Eric Alterman argues that we have steadily accepted an impoverished liberalism.
“Cultural liberalism,” Alterman says, is ascendant, while “economic liberalism” wanes. He gives a practical and a historical reason for this. The practical reason is that cultural liberalism is easier to support; it doesn’t raise taxes. The historical reason is more complicated.
The story Alterman tells is one that historians have been elaborating in important works over the past few years. The abridged version is that while liberals had plenty to say about social justice in the 1960s, they had few answers to economic failure in the 1970s. That’s because the liberalism of the mid-twentieth century was, to a large degree, what historians have labeled “growth liberalism” – a social and political agenda that presumed an expanding economy and near-limitless resources to apply to all of the issues that the New Deal had neglected: racial equality, feminism, environmentalism, education, and cultural enrichment. Lyndon Johnson declared that the United States would end poverty and move beyond simple economic concerns to achieve what he called his “Great Society.”
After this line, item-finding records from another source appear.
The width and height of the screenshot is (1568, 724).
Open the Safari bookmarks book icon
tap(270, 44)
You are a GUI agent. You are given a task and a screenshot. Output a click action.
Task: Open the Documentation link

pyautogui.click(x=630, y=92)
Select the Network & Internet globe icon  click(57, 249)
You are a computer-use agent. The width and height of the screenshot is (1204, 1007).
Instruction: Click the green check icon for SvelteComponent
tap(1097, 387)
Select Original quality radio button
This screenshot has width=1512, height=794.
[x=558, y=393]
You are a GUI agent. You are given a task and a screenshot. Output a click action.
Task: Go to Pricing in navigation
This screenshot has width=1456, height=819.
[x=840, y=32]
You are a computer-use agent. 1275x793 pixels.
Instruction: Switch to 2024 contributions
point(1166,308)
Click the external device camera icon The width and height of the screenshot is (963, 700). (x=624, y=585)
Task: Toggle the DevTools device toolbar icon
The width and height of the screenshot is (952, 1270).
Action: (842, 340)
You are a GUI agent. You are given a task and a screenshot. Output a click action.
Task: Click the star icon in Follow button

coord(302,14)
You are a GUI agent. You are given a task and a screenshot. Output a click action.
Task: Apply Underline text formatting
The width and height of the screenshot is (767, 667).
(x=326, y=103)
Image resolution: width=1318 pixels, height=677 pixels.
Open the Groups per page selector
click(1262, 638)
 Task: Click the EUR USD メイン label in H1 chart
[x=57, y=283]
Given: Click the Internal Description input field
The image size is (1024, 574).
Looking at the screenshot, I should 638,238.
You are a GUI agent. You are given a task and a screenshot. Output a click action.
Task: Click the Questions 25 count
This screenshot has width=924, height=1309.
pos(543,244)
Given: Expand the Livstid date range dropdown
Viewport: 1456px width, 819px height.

That never happened. Instead, the economy slowed to a crawl while unemployment and prices remained high, defying economic orthodoxy and leaving Keynesians with little to offer. Republicans stepped into the space created by liberal silence and proposed their own plan: supply-side economics. Ronald Reagan won the White House in 1980, and conservatives have dominated economic discussions since. Liberals, cowed by voters’ embrace of Reaganism, turned to the cultural issues that remained largely their turf.
There are several ways to take this story. Alterman’s is the glass-half-empty read. David Courtwright’s is the glass-half-full: Republicans have achieved certain economic victories in what remains a basically liberal electorate. I agree with Alterman. A liberalism that achieves all of the social and environmental goals of the 1960s and yet allows an increasingly economically stratified society is a failed liberalism. It’s the sort of liberalism that believes in abortion rights, gay marriage, and social justice but opposes government interference in the marketplace and resents paying taxes – a West-Coast libertarianism that Fred Turner documents in From Counterculture to Cyberculture. For a hint of what that sort of liberalism might entail, consider the consequences of welfare reform.
Granted, these things cannot be entirely teased apart; social and economic justice are woven together. But the Democratic Party has managed, generally, to emphasize the former while glossing over the latter. If Obama wins a second term this will be at the center of liberals’ ongoing attempts to reassert and redefine their ideology.